Could you write out the lines below exactly, beginning with the first and finishing with the one that contains "Murals (1061, 207)"?

- - - -

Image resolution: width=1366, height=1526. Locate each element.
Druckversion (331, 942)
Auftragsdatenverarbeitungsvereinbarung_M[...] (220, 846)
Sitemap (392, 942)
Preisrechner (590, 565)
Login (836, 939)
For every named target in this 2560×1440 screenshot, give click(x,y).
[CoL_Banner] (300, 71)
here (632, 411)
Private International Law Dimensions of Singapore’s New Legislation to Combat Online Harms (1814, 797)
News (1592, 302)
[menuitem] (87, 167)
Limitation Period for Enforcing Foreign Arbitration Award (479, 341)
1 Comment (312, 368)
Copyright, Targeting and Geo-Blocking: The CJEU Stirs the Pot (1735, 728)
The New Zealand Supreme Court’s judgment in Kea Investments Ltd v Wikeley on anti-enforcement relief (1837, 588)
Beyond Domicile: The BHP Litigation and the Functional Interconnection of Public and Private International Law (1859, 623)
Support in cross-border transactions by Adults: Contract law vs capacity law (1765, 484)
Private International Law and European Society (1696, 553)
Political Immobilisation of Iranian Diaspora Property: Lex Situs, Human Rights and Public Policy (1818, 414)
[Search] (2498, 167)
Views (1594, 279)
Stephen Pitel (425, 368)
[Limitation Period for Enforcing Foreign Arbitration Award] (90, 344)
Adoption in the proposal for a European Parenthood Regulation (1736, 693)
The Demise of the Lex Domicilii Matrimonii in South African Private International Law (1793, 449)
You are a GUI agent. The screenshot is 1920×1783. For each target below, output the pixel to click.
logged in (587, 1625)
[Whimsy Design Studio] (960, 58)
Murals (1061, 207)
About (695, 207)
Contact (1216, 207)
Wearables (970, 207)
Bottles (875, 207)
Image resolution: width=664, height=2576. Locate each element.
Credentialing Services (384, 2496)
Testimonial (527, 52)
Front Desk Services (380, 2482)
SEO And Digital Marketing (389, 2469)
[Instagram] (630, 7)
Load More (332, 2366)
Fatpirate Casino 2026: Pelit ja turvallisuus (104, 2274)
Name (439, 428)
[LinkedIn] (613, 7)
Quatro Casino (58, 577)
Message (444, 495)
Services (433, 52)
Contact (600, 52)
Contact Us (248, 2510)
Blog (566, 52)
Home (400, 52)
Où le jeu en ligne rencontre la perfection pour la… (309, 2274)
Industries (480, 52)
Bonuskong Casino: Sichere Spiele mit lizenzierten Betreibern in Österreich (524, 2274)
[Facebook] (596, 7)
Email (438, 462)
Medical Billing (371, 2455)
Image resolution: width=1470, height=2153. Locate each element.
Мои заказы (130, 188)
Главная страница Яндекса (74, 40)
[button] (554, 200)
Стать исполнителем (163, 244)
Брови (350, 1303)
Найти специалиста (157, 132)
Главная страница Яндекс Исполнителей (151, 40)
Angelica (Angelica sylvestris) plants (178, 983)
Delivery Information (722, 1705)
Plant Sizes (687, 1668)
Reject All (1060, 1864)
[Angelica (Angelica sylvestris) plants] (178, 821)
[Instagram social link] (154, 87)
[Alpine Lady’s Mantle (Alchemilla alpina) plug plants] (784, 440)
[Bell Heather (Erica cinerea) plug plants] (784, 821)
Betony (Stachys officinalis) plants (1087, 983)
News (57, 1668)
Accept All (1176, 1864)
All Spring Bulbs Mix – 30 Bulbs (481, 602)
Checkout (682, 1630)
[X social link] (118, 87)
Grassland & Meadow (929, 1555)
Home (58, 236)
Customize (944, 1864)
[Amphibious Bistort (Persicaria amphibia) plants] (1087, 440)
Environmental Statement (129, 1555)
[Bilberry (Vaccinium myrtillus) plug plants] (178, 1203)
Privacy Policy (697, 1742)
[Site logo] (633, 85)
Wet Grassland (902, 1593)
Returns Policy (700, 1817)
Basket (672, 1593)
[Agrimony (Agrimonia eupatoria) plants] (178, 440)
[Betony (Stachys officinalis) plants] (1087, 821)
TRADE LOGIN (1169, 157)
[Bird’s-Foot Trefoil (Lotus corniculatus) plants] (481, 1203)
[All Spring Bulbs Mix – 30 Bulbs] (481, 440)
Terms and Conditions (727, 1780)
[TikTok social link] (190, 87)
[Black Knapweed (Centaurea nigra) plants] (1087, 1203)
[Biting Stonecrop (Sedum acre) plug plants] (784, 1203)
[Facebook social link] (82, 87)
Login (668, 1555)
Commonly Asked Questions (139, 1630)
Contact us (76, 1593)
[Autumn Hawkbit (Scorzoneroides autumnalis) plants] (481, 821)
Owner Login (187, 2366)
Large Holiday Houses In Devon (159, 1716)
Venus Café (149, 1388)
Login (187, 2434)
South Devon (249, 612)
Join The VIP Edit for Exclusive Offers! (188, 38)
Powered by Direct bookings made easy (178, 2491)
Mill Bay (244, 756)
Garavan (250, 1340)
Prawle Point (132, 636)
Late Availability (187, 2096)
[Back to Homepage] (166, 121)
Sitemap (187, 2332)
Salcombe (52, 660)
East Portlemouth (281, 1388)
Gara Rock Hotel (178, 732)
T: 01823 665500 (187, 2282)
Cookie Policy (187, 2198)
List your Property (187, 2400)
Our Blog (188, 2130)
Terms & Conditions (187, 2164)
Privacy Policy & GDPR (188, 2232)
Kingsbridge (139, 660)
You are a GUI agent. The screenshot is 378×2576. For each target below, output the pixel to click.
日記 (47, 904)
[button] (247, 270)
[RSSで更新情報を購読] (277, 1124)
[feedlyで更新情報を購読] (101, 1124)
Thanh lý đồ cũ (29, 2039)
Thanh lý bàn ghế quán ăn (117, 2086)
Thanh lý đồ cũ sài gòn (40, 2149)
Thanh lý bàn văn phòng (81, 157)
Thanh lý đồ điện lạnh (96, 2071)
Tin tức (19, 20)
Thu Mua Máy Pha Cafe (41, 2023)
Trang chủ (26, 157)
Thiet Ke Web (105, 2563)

- - - -

**Solution for this exercise:**
Image resolution: width=1366, height=1526. Locate each element.
Druckversion (331, 942)
Auftragsdatenverarbeitungsvereinbarung_M[...] (220, 846)
Sitemap (392, 942)
Preisrechner (590, 565)
Login (836, 939)
For every named target in this 2560×1440 screenshot, give click(x,y).
[CoL_Banner] (300, 71)
here (632, 411)
Private International Law Dimensions of Singapore’s New Legislation to Combat Online Harms (1814, 797)
News (1592, 302)
[menuitem] (87, 167)
Limitation Period for Enforcing Foreign Arbitration Award (479, 341)
1 Comment (312, 368)
Copyright, Targeting and Geo-Blocking: The CJEU Stirs the Pot (1735, 728)
The New Zealand Supreme Court’s judgment in Kea Investments Ltd v Wikeley on anti-enforcement relief (1837, 588)
Beyond Domicile: The BHP Litigation and the Functional Interconnection of Public and Private International Law (1859, 623)
Support in cross-border transactions by Adults: Contract law vs capacity law (1765, 484)
Private International Law and European Society (1696, 553)
Political Immobilisation of Iranian Diaspora Property: Lex Situs, Human Rights and Public Policy (1818, 414)
[Search] (2498, 167)
Views (1594, 279)
Stephen Pitel (425, 368)
[Limitation Period for Enforcing Foreign Arbitration Award] (90, 344)
Adoption in the proposal for a European Parenthood Regulation (1736, 693)
The Demise of the Lex Domicilii Matrimonii in South African Private International Law (1793, 449)
You are a GUI agent. The screenshot is 1920×1783. For each target below, output the pixel to click.
logged in (587, 1625)
[Whimsy Design Studio] (960, 58)
Murals (1061, 207)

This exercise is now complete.